*EXERCISE DIRECTIONS*
All of the entries are to be returned word for word.

*RECORDS*
========
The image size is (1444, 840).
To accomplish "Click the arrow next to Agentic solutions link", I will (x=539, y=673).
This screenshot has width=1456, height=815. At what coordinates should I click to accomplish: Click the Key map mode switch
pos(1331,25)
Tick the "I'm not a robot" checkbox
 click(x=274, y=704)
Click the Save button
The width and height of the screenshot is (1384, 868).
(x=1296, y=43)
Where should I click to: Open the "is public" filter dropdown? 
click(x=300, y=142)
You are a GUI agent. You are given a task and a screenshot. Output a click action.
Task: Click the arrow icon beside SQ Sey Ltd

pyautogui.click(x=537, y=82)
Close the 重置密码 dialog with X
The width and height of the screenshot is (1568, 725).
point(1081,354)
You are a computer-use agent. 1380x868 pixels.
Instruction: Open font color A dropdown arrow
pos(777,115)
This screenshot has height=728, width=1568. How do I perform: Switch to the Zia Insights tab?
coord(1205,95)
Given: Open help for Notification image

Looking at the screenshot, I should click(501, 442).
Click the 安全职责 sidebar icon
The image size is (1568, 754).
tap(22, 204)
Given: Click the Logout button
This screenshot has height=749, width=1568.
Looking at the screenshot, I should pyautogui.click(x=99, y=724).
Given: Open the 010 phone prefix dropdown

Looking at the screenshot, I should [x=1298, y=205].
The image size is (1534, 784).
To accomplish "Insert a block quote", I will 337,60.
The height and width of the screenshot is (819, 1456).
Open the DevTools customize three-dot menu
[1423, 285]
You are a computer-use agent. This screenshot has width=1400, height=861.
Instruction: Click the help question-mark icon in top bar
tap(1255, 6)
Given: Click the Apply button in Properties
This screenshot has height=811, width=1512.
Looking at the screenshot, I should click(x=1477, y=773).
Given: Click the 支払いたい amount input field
========
*SOLUTION TO THE PROBLEM*
The image size is (1444, 840).
To accomplish "Click the arrow next to Agentic solutions link", I will (x=539, y=673).
This screenshot has width=1456, height=815. At what coordinates should I click to accomplish: Click the Key map mode switch
pos(1331,25)
Tick the "I'm not a robot" checkbox
 click(x=274, y=704)
Click the Save button
The width and height of the screenshot is (1384, 868).
(x=1296, y=43)
Where should I click to: Open the "is public" filter dropdown? 
click(x=300, y=142)
You are a GUI agent. You are given a task and a screenshot. Output a click action.
Task: Click the arrow icon beside SQ Sey Ltd

pyautogui.click(x=537, y=82)
Close the 重置密码 dialog with X
The width and height of the screenshot is (1568, 725).
point(1081,354)
You are a computer-use agent. 1380x868 pixels.
Instruction: Open font color A dropdown arrow
pos(777,115)
This screenshot has height=728, width=1568. How do I perform: Switch to the Zia Insights tab?
coord(1205,95)
Given: Open help for Notification image

Looking at the screenshot, I should click(501, 442).
Click the 安全职责 sidebar icon
The image size is (1568, 754).
tap(22, 204)
Given: Click the Logout button
This screenshot has height=749, width=1568.
Looking at the screenshot, I should pyautogui.click(x=99, y=724).
Given: Open the 010 phone prefix dropdown

Looking at the screenshot, I should [x=1298, y=205].
The image size is (1534, 784).
To accomplish "Insert a block quote", I will 337,60.
The height and width of the screenshot is (819, 1456).
Open the DevTools customize three-dot menu
[1423, 285]
You are a computer-use agent. This screenshot has width=1400, height=861.
Instruction: Click the help question-mark icon in top bar
tap(1255, 6)
Given: Click the Apply button in Properties
This screenshot has height=811, width=1512.
Looking at the screenshot, I should click(x=1477, y=773).
Given: Click the 支払いたい amount input field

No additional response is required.